Passage provided:

++++++++++++++++++++

Comptes Rendus
Differential Geometry
Concentration and isoperimetry are equivalent assuming curvature lower bound
Comptes Rendus. Mathématique, Volume 347 (2009) no. 1-2, pp. 73-76.

It is well known that isoperimetric inequalities imply in a very general measure-metric-space setting appropriate concentration inequalities. The former bound the boundary measure of sets as a function of their measure, whereas the latter bound the measure of sets separated from sets having half the total measure, as a function of their mutual distance. We show that under a lower bound condition on the Bakry–Émery curvature tensor of a Riemannian manifold equipped with a density, completely general concentration inequalities imply back their isoperimetric counterparts, up to dimension independent bounds. Our method is entirely geometric, continuing the approach of Gromov, Buser and Morgan.

++++++++++++++++++++

Goal of the exercise:
From the abstract on concentration and isoperimetry, quote word for word the part that opens with the words containing "It is well known" and closes with "Buser and Morgan.". The data that follows isn't needed for anything here.

Information provided:
++++++++++++++++++++

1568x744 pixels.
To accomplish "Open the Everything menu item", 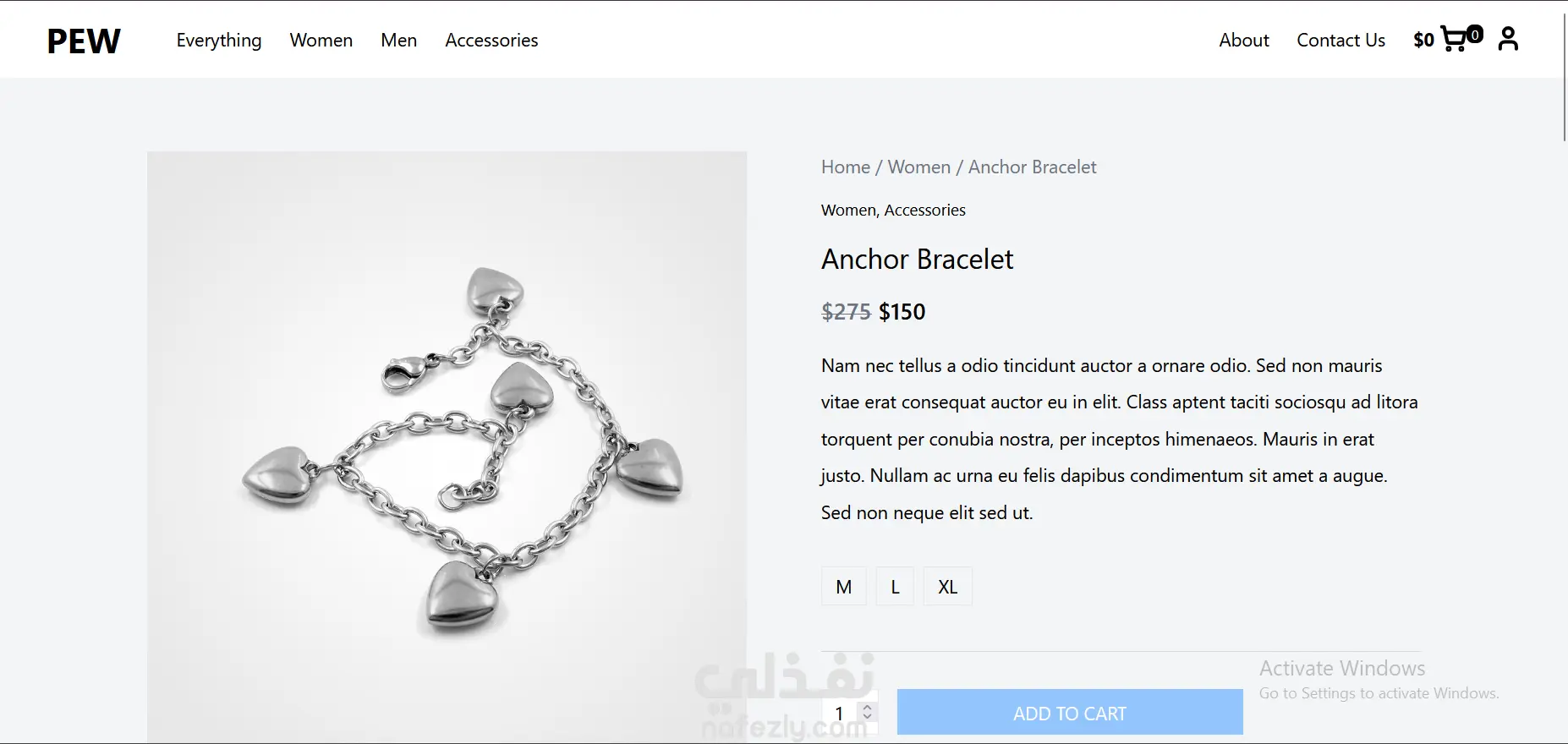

++++++++++++++++++++

The response:
It is well known that isoperimetric inequalities imply in a very general measure-metric-space setting appropriate concentration inequalities. The former bound the boundary measure of sets as a function of their measure, whereas the latter bound the measure of sets separated from sets having half the total measure, as a function of their mutual distance. We show that under a lower bound condition on the Bakry–Émery curvature tensor of a Riemannian manifold equipped with a density, completely general concentration inequalities imply back their isoperimetric counterparts, up to dimension independent bounds. Our method is entirely geometric, continuing the approach of Gromov, Buser and Morgan.